What did he do? I love how he thinks he shouldn't have to go to jail because his back on his feet and his students are going to miss him, what a douche.


----------



## LL (Mar 12, 2011)

People like him are a perfect example of why humanity has fallen.


----------



## mattandbenny (Aug 2, 2007)

Dang that sucks, him v Amoussou would have been a great fight!


----------



## SmackyBear (Feb 14, 2008)

Rauno said:


> What did he do? I love how he thinks he shouldn't have to go to jail because his back on his feet and his students are going to miss him, what a douche.

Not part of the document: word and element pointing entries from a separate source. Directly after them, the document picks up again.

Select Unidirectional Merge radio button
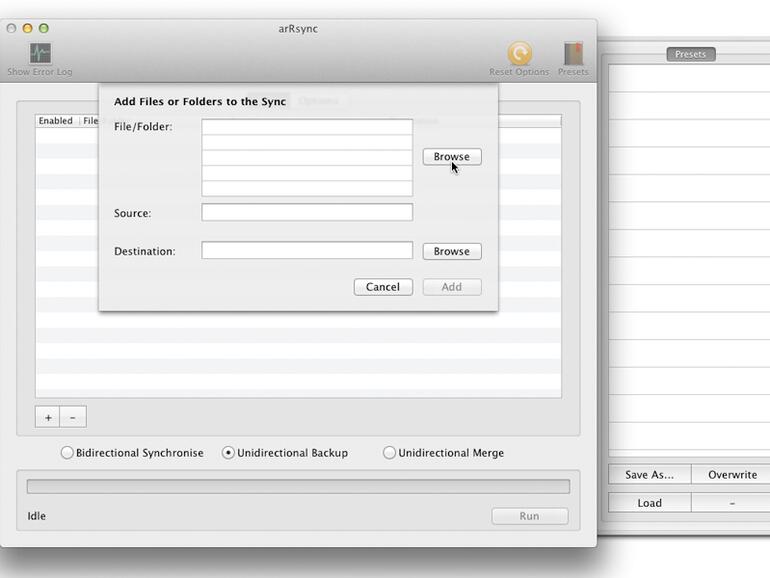Image resolution: width=770 pixels, height=578 pixels. (x=390, y=453)
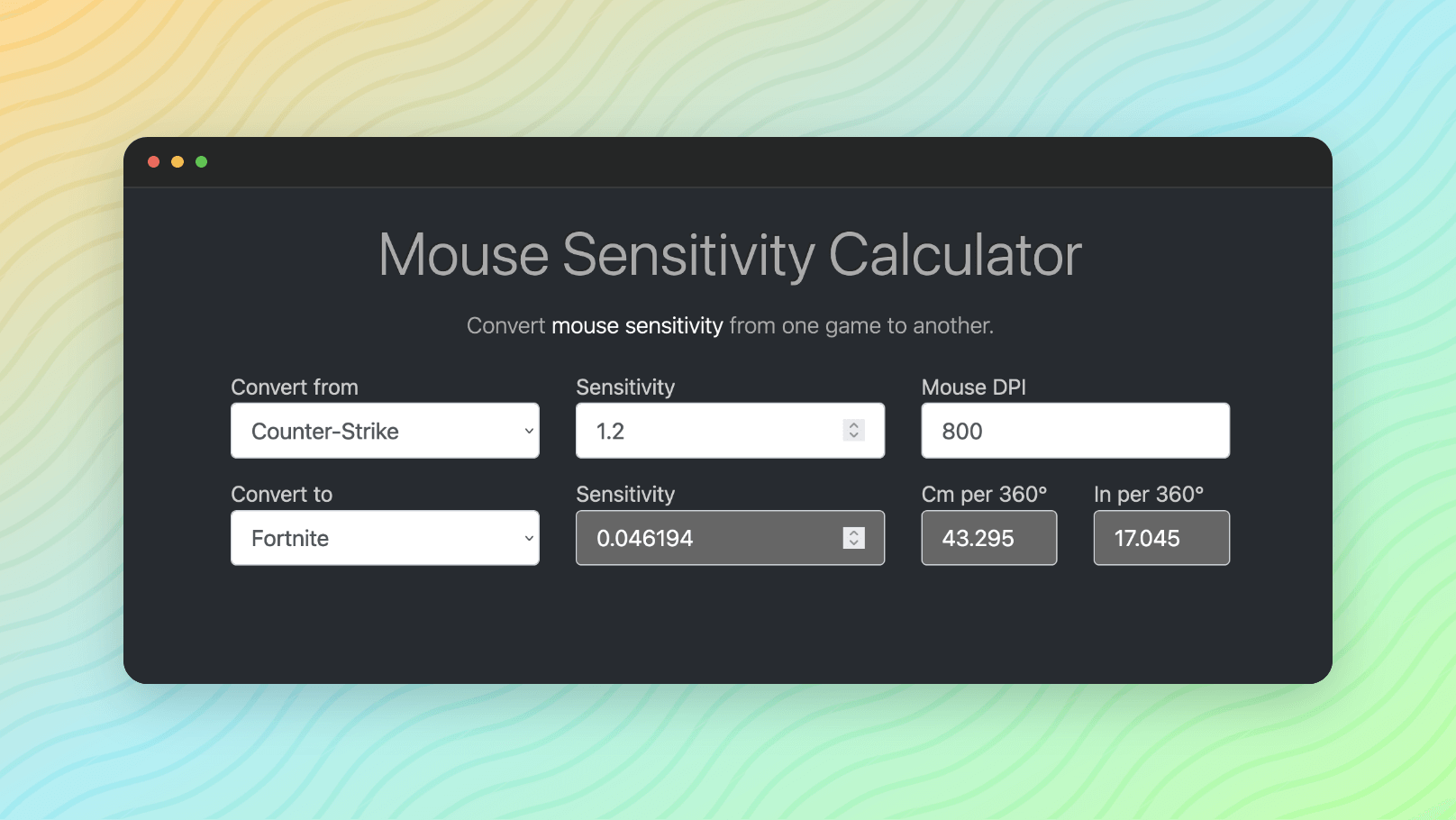Viewport: 1456px width, 820px height.
Task: Click the "Convert from" label
Action: pos(295,387)
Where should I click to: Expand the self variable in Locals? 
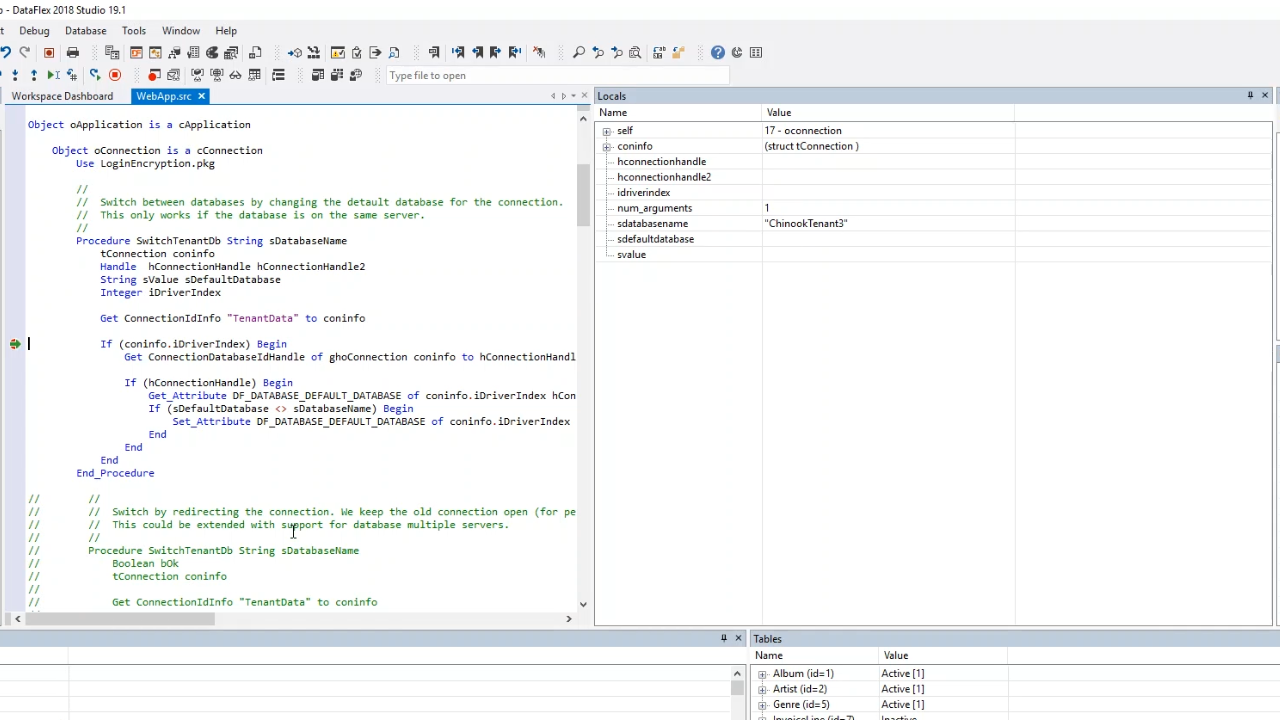point(607,131)

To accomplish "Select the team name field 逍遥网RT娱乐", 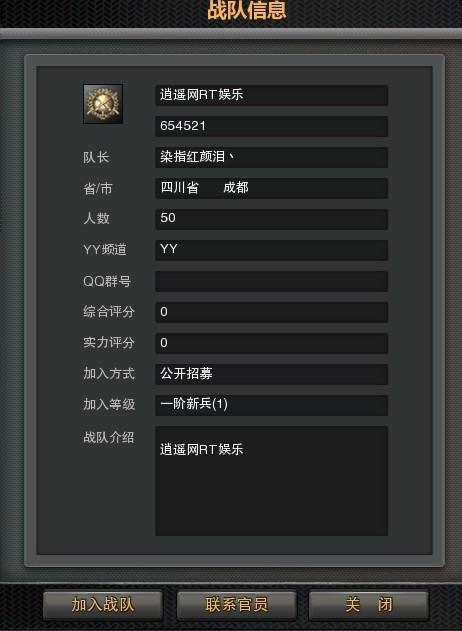I will click(x=272, y=95).
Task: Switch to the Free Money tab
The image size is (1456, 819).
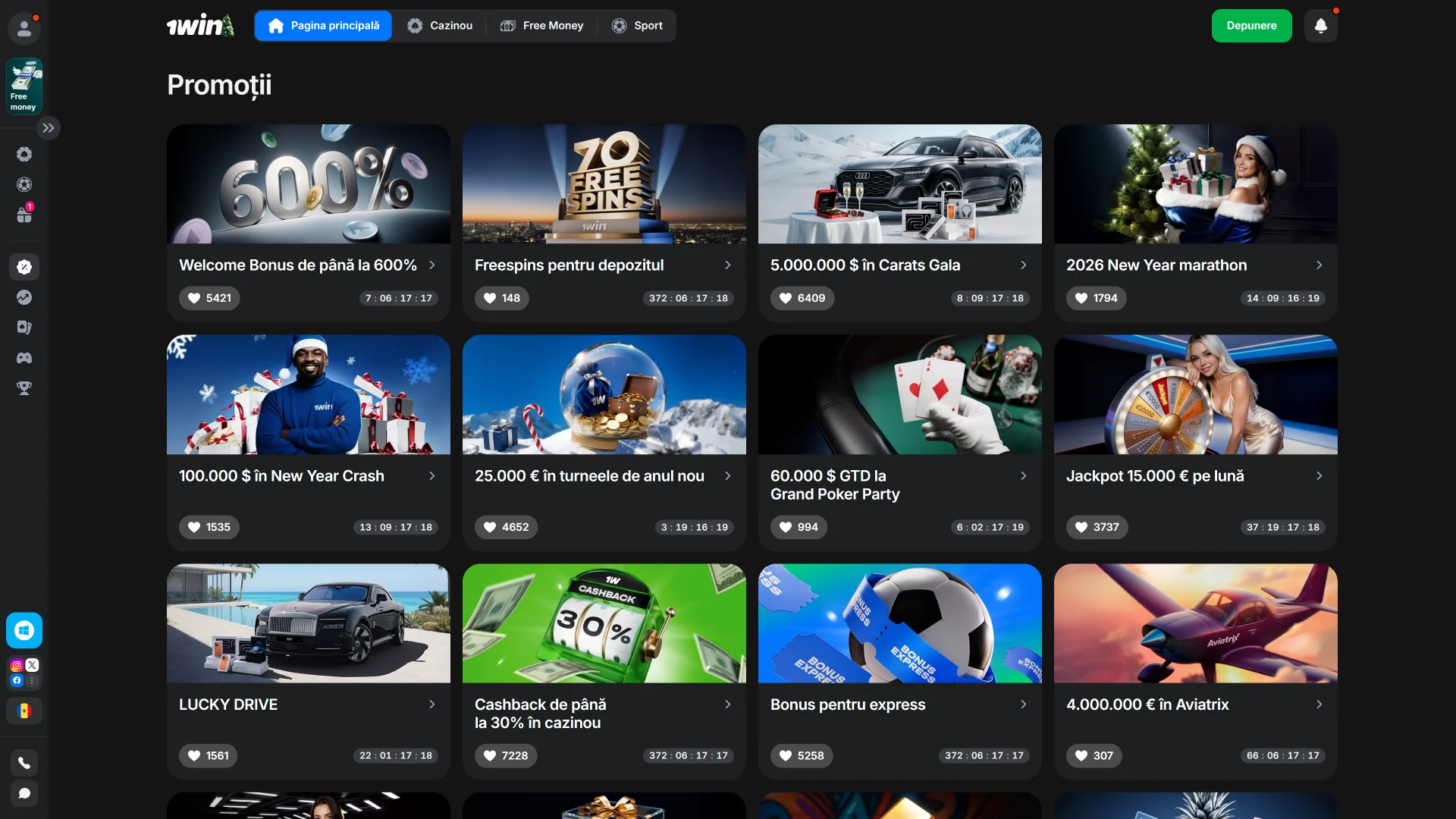Action: (541, 25)
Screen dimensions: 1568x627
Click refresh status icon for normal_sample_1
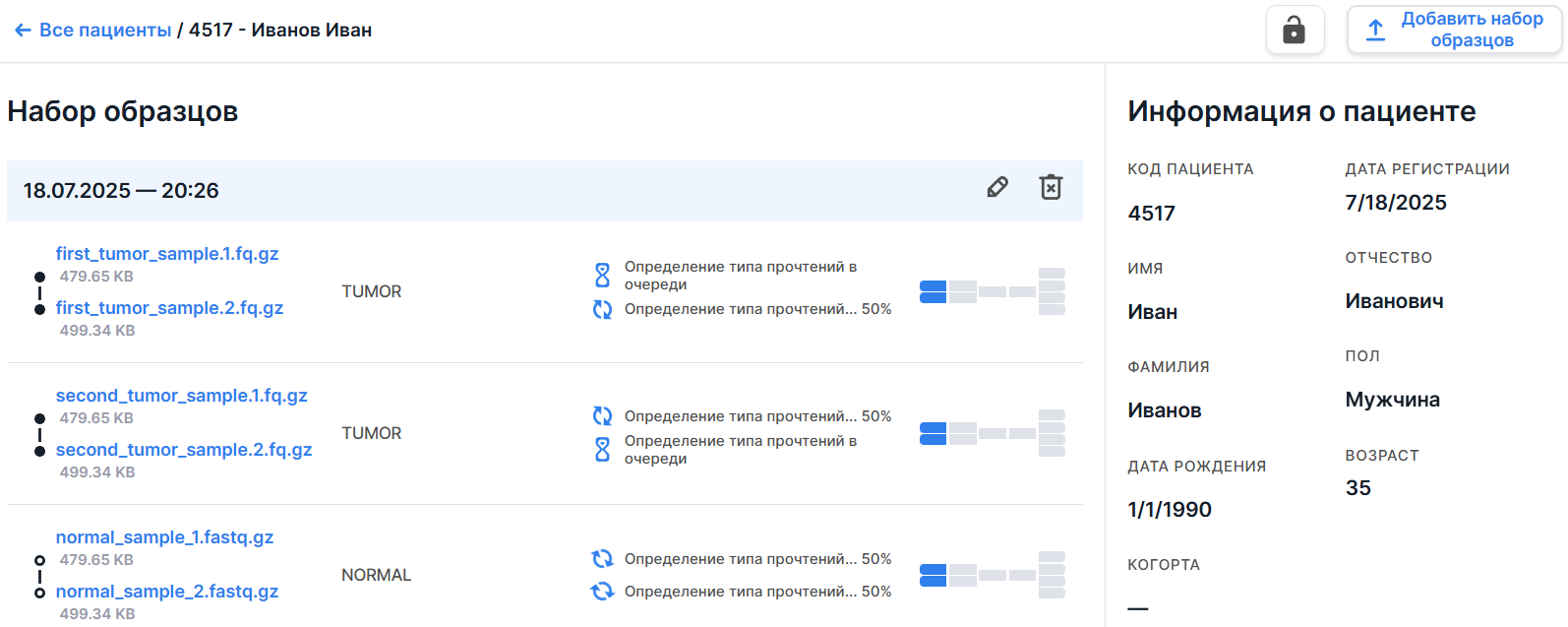coord(602,559)
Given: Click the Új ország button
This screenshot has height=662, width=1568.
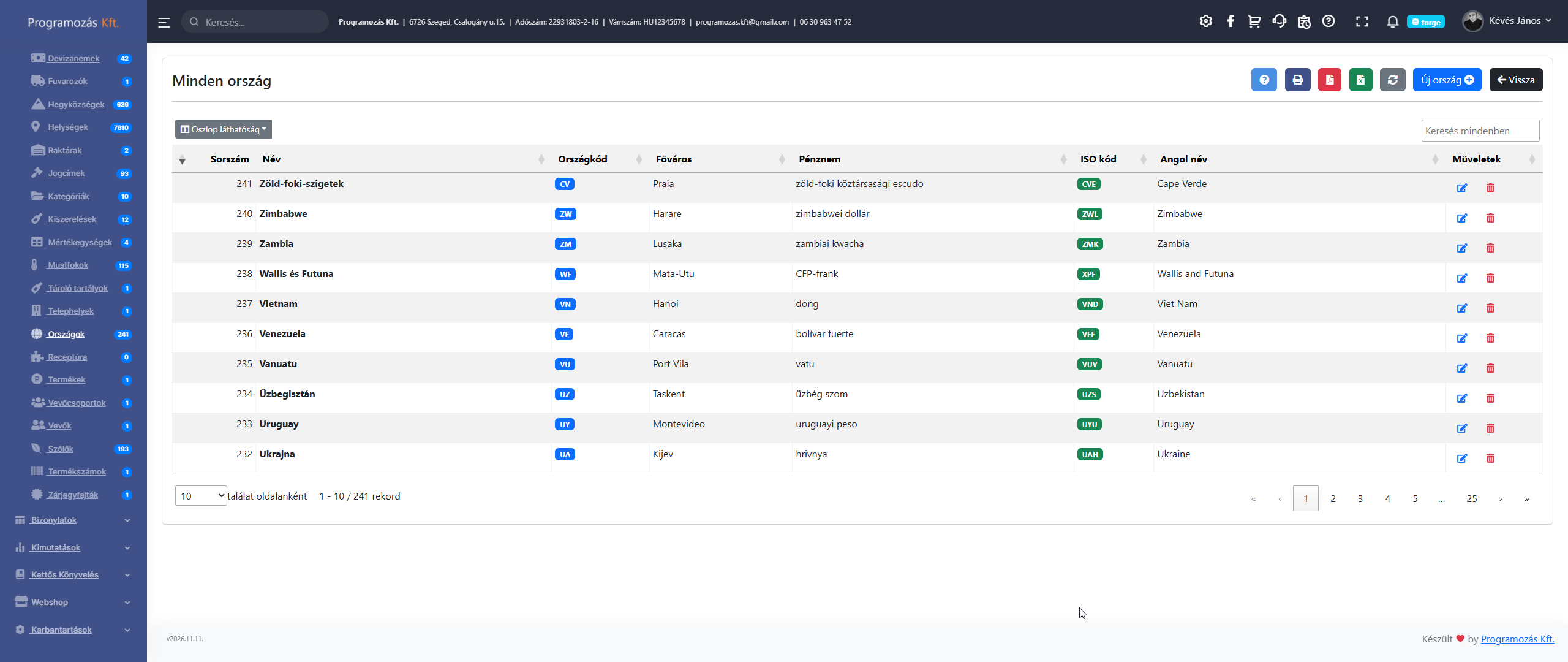Looking at the screenshot, I should click(1447, 80).
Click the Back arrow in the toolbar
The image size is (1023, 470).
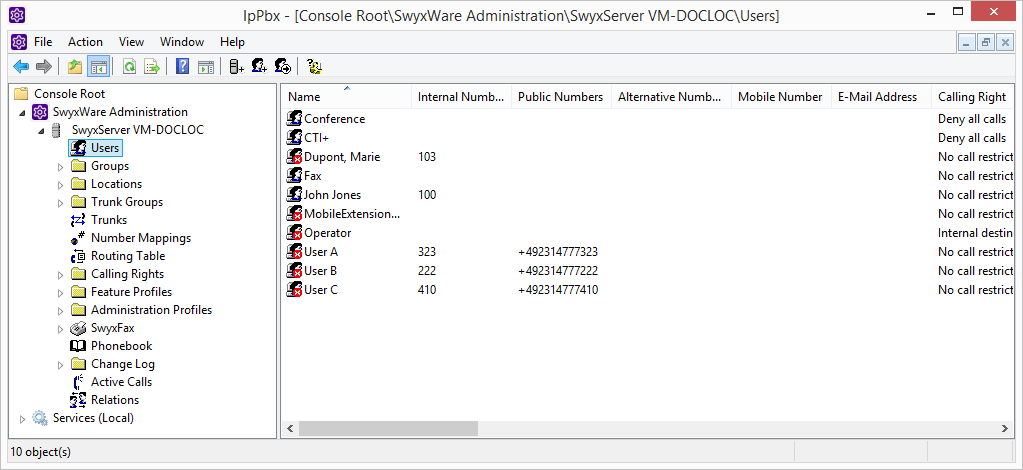click(20, 67)
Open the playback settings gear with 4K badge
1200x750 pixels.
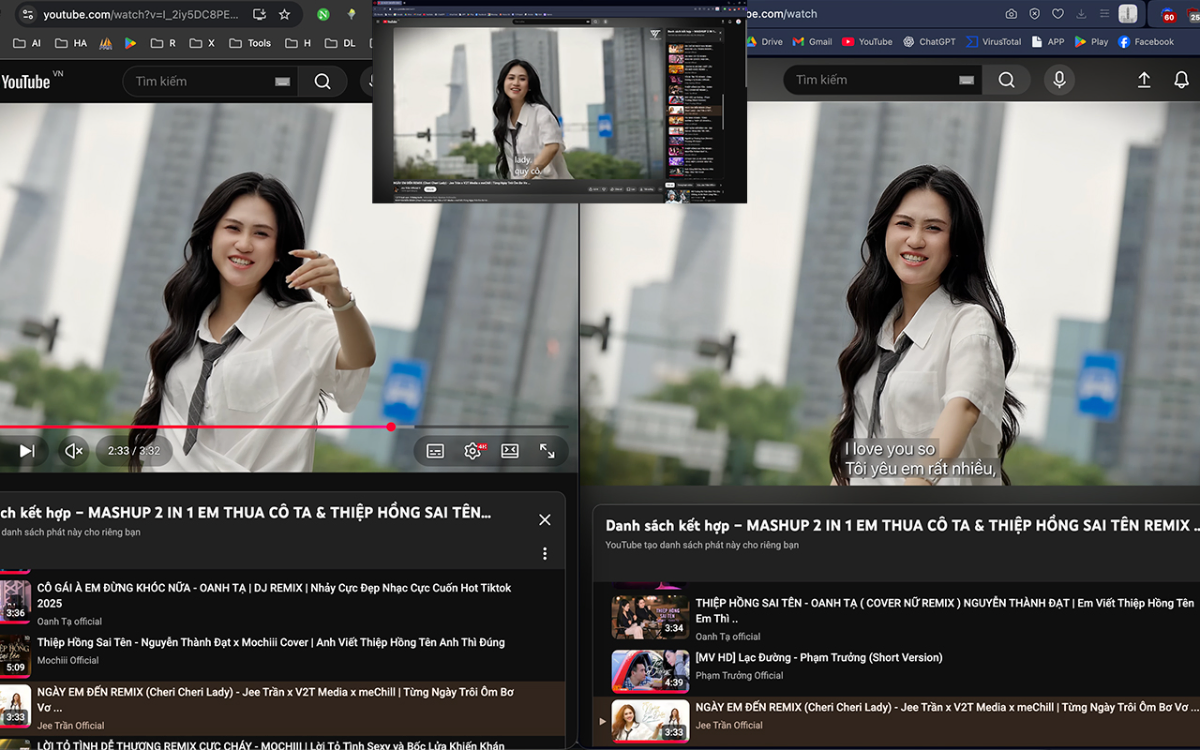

I'm not sure. Was that porn industry party where he beat up some people in Nevada?


----------



## G_Land (Aug 11, 2009)

I think the porn party was in L.A......not for sure though


----------



## AmdM (Apr 13, 2010)

I was looking at Roger Huerta wiki and ended up checking on War Machine wiki also.

It says that he legally changed his name to "War Machine".

Is that true? You can change your name to something like that in the US?


----------



## Rusty (Apr 13, 2010)

One could change his name to Uzi 4U and get a concealed carry permit if one were so inclined


----------



## SmackyBear (Feb 14, 2008)

G_Land said:


> I think the porn party was in L.A......not for sure though


You're probably right. Porn parties do seem more likely to be in California. 

Maybe the fight at that gay nightclub he worked at as a shirtless bartender or whatever it was?


----------



## Ryan1522 (Oct 31, 2006)

Despite all the shit this guy has pulled he will always be remembered in my mind for that blood bath, elbow striking battle of will he had with Jared Rollins. 

WAR War Machine hahahaha


----------



## mattandbenny (Aug 2, 2007)

AmdM said:


> I was looking at Roger Huerta wiki and ended up checking on War Machine wiki also.
> 
> It says that he legally changed his name to "War Machine".
> 
> Is that true? You can change your name to something like that in the US?


Yea something to do with Rhyno (the wrestler) having he same nickname, and TNA were gonna sue so he wouldnt have been able to use the nickname anymore, so he changed it! Something like that anyway, the guy is nuts!


----------



## pipe (Jun 15, 2008)

oh man. I had him as my outsider to win that tourny


----------



## Fedornumber1! (Jun 18, 2008)

Hey war machine, _does your pussie hurt too?_


----------



## SmackyBear (Feb 14, 2008)

I went to the website for the Clark County courts.

State of Nevada vs War Machine


Charges:

1. ATT. BATTERY WITH SUBSTANTIAL BODILY HARM (FELONY)

Statute: 200.481

Level: Felony	

Date: 02/08/2009

He entered a guilty plea 09/29/2011.


Given that the date of incidence is right around the gay nightclub assault, and the website shows WM is a co-defendant in a civil suit with the same nightclub, I'd say we've found out what the sentencing is for.

A quick skimming makes it look like he could have been sentenced to up to five years. I can't be too surprised that he got a year (the minimum for the conviction, though I'm sure it could have been suspended if the judge wanted to) given his long history of battery. His pre-sentencing report was probably pretty ugly.


----------



## Bonnar426 (Jul 18, 2006)

Free War Machine!

Actually, I couldn't careless. It really is sad to see a decent fighter behaving like a douche. Dana White didn't want anything to do with War Machine and he puts up with all kinds of characters.


----------



## SmackyBear (Feb 14, 2008)

Not to necro, but the transcript is here. Pretty good read. Turns out the judge giving him jail time was less about being sure he was on steroids (though she does ask that he be tested as a condition of his probation) and more about the victim's testimony.



> DISTRICT COURT
> CLARK COUNTY, NEVADA
> 
> STATE OF NEVADA,
> ...


And another War Machine post:



> I went on a lil' rampage for a few years and made a lot of poor choices...it finally all caught up to me last year and I served a year straight in San Diego County Jail. During that year I had a lot of time to think and realize I needed to change. Upon my release over 6 months I did just that.
> 
> I have been attending my anger management classes, staying away from the party scene and booze. I have been teaching Kid's MMA Classes and living life the right way. In my professional career I won the biggest fight of my life vs Roger Huerta and became only the 2nd man to ever finish him. I recently signed a contract with @BellatorMMA and had a chance at winning over a 100k in their tournament, a tournament that I will now not be participating in.
> 
> ...


----------